Among the entries, find the lines with the string "height" and copy them.

▶ _Supplied information_
○ ○ ○
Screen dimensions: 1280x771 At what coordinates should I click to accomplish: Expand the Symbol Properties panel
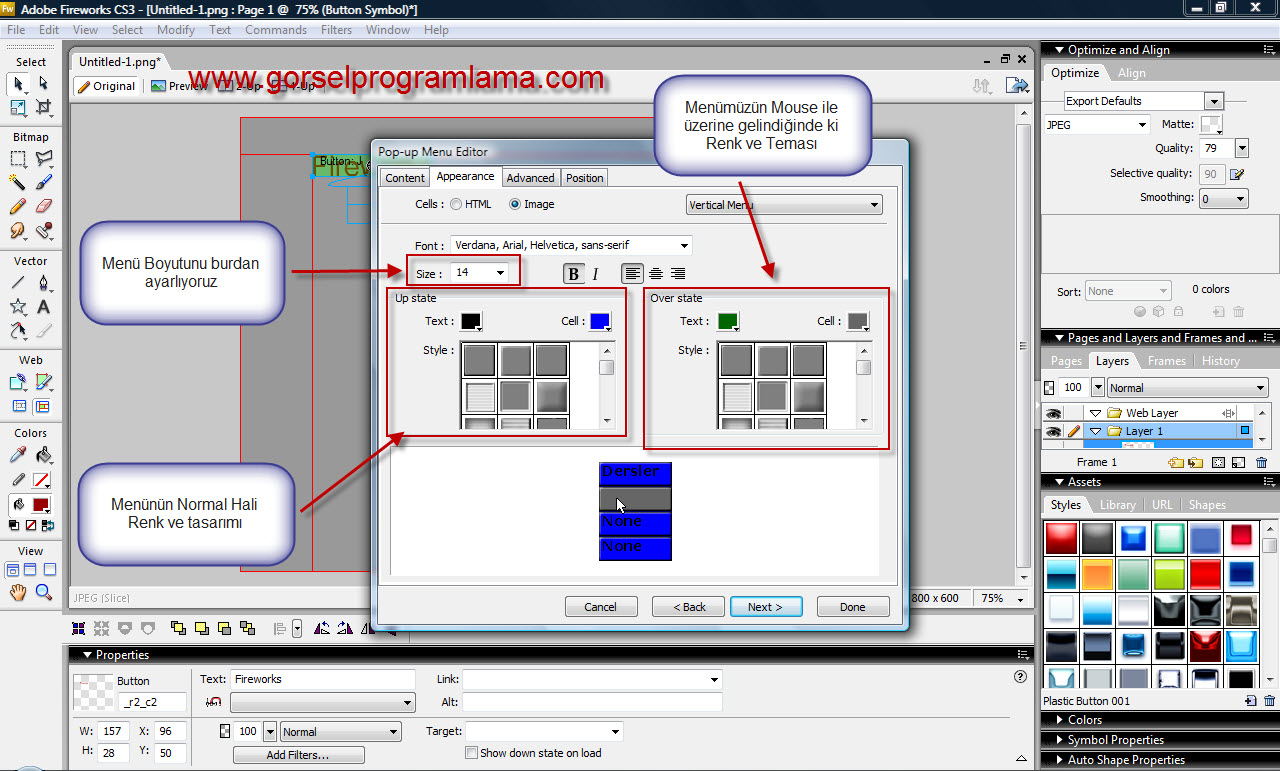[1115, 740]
○ ○ ○
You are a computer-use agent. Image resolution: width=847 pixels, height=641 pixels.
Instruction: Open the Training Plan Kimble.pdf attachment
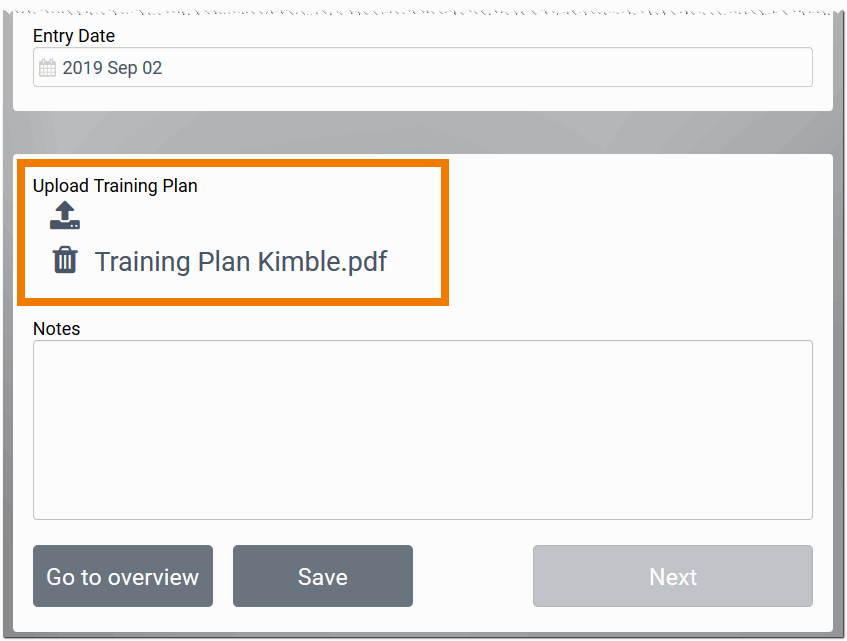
○ ○ ○
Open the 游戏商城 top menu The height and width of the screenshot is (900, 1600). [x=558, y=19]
○ ○ ○
▶ _Exercise response_
You are a computer-use agent. Image resolution: width=847 pixels, height=641 pixels.
Open the 游戏商城 top menu The height and width of the screenshot is (900, 1600). [x=558, y=19]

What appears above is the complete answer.